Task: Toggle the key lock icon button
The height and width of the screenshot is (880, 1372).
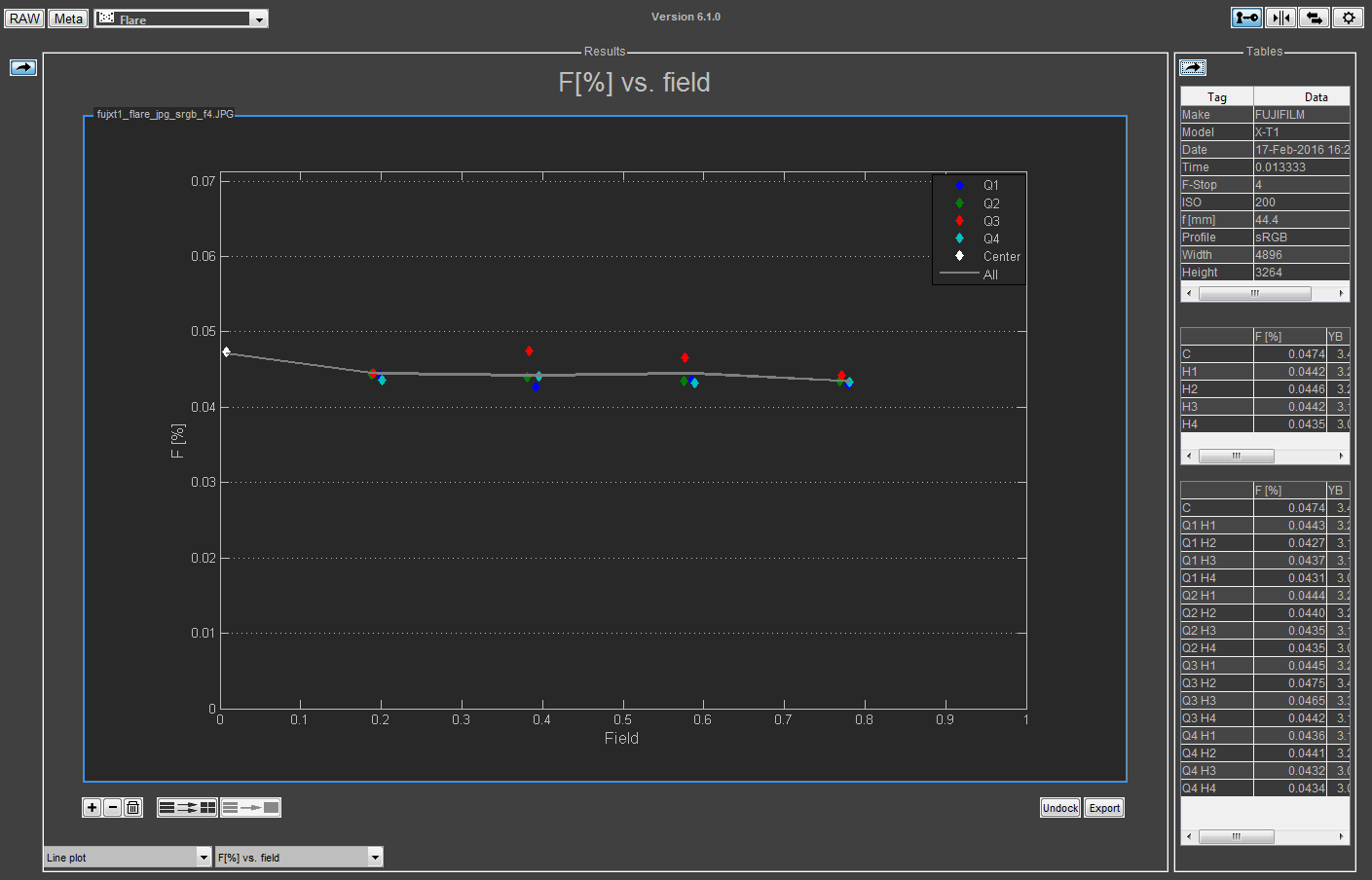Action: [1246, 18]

--

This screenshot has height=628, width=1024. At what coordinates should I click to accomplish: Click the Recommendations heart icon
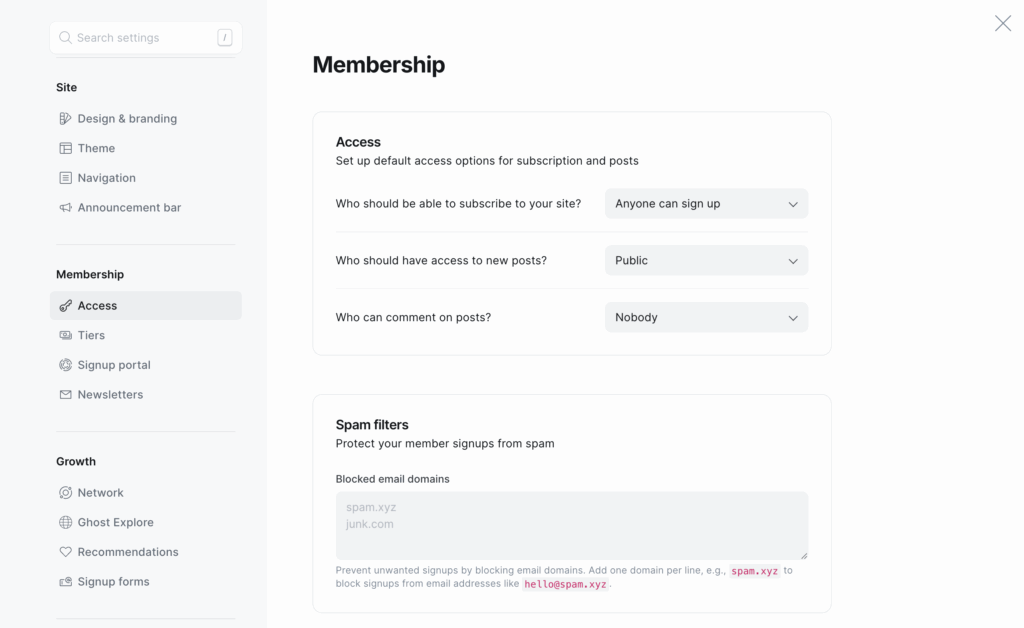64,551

* * *

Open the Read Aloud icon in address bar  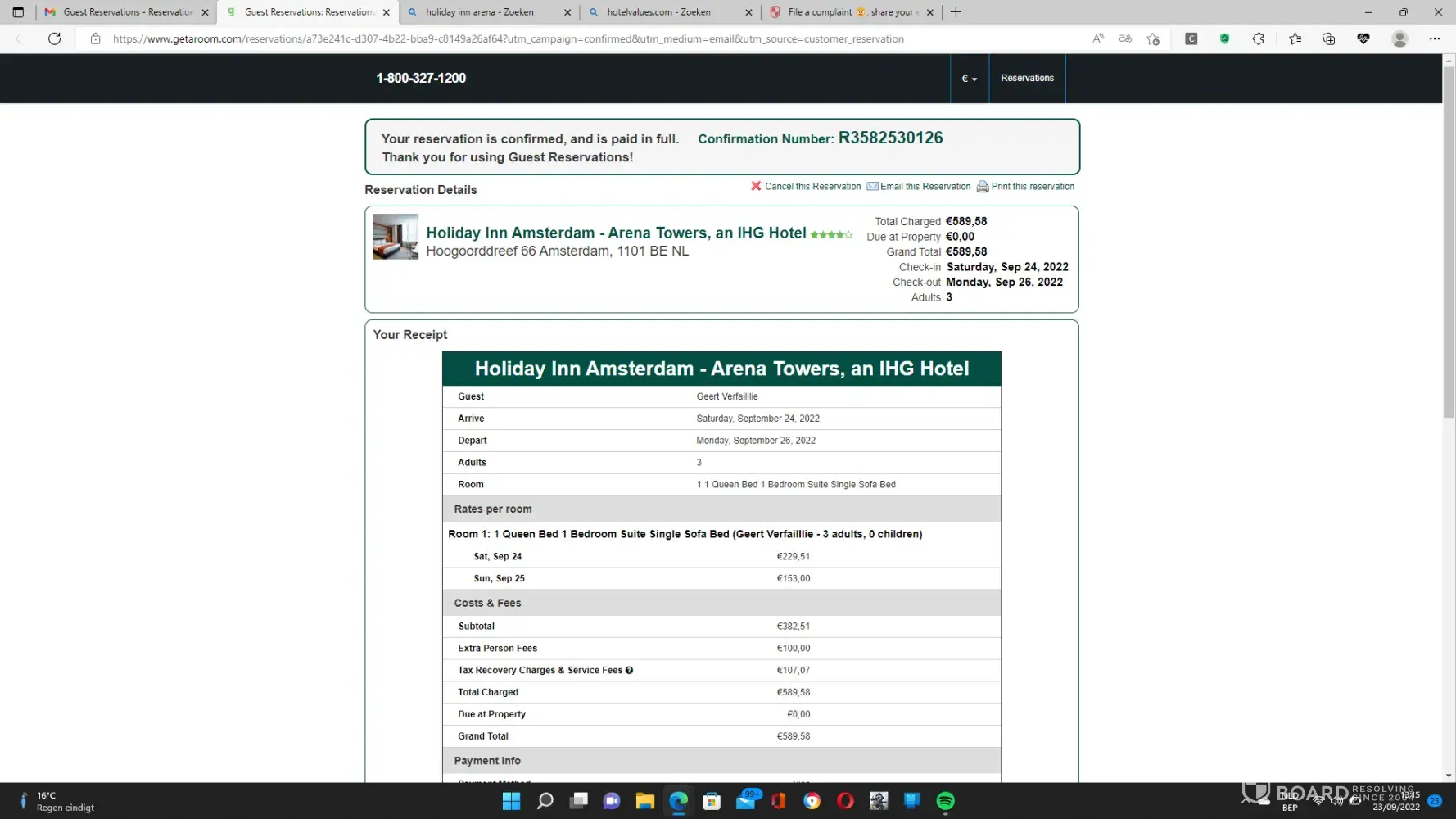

*Instructions to follow:* Begin at the line of the data that contains "Task: Toggle the key lock icon button" and stop after the line that contains "Action: [1246, 18]". Write out those lines again, shifting every coordinate in the answers by -137 and leaving the pictures out.

*Solution to this task:*
Task: Toggle the key lock icon button
The height and width of the screenshot is (880, 1372).
Action: [1109, -119]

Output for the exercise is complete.